Well let's try again. I wrote a huge rambling paragraph to try to explain my feelings and it was even more convoluted than my brain. Maybe a list is the trick.
-Cordie's BM is a mother, pure and simple, she has as much right to celebrate on Mother's Day as anyone
-Separate days imply inequality, that there is a different level of "motherness" depending on whether you are parenting or not
-Cordie's mom has other children. What if Cordie wants to celebrate with them one day? I don't want her to feel like she has to celebrate her BM on Saturday while other children celebrate her on Sunday, because her siblings are somehow different.

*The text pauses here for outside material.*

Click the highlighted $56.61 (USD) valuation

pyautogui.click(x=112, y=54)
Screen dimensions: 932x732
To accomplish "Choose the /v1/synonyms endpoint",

-It brings an already potentially painful day into the spotlight by declaring "Hey, here is a day all about how you are a BM, but apparently not a mother because you have a different day." Guess what? Everyone is aware of the status of things thanks. We are trying to build a family and relationships with Cordie's birth parents on a basis of equality, not constantly pointing out our different roles. That hurts everyone.
-This seems like yet another Hallmark holiday that has been invented for additional sales.
Here is the one caveat as I see it:
-If Cordie's BM wants to celebrate BM's Day to feel special, by George we will! Hopefully one day I can talk to her about this and see how she feels and what makes her happiest. Until then, I will celebrate her on Mother's Day because I don't want her to feel separate or different.
This is all totally my opinion and every adoption situation is different. This is my disclaimer, so no yelling.